+++ Passage
He had a different message for his readers in this week’s Standard.
“While we operated in good faith in publishing the article, we are now convinced that certain allegations reported in that story were false….Based on evidence provided to us over the past year, we are now convinced that Dr. Chopra did not engage the services of a prostitute in 1991….Based on evidence that we recently received, we also retract the conclusion that Dr. Chopra plagiarized a chart from another published work….More broadly, upon further examination of Dr. Chopra’s career and writing, we now believe that the general tone of our article was unfair to Dr. Chopra….We believe that Dr. Chopra is sincere and forthright in his teachings, and regret our publication of allegations about Dr. Chopra that we now believe to be erroneous. Thus, we offer this apology to Dr. Chopra and to our readers.”
++++++
Aim:
Condense the paragraph of the passage above that begins “While we operated in good faith” into a short bulleted list of its main points.
+++ Source data
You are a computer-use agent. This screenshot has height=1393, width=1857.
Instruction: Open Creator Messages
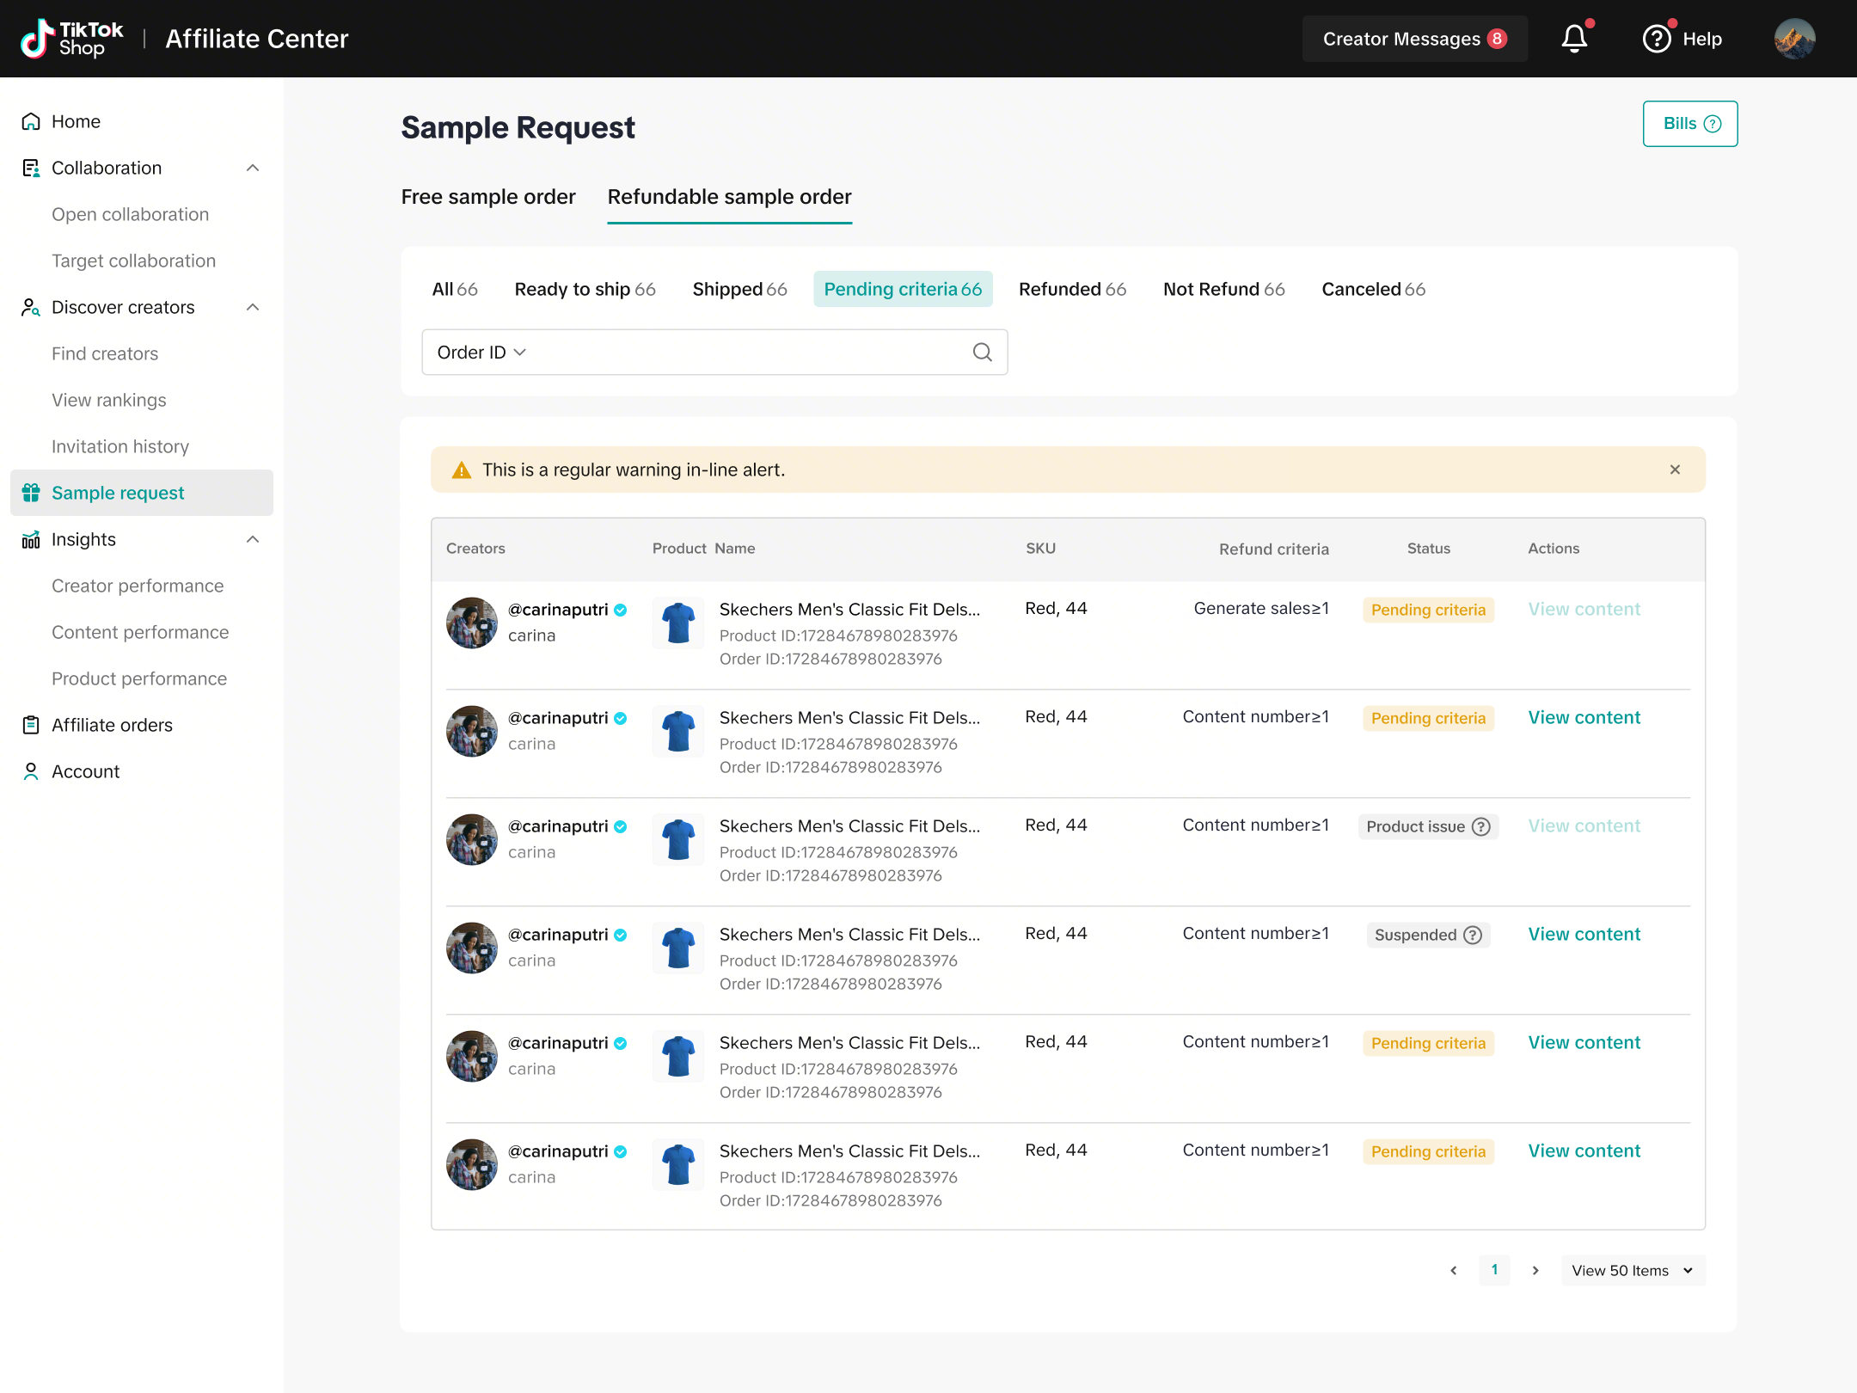point(1414,39)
++++++
Task solution:
- The article was published in good faith, but some of its allegations are now believed to be false.
- Evidence provided over the past year shows that Dr. Chopra did not engage the services of a prostitute in 1991.
- Recently received evidence leads to retracting the conclusion that Dr. Chopra plagiarized a chart from another published work.
- After further examination of his career and writing, the article's general tone is now considered unfair to him.
- Dr. Chopra is believed to be sincere and forthright in his teachings, and publishing the allegations now thought erroneous is regretted.
- An apology is offered to Dr. Chopra and to readers.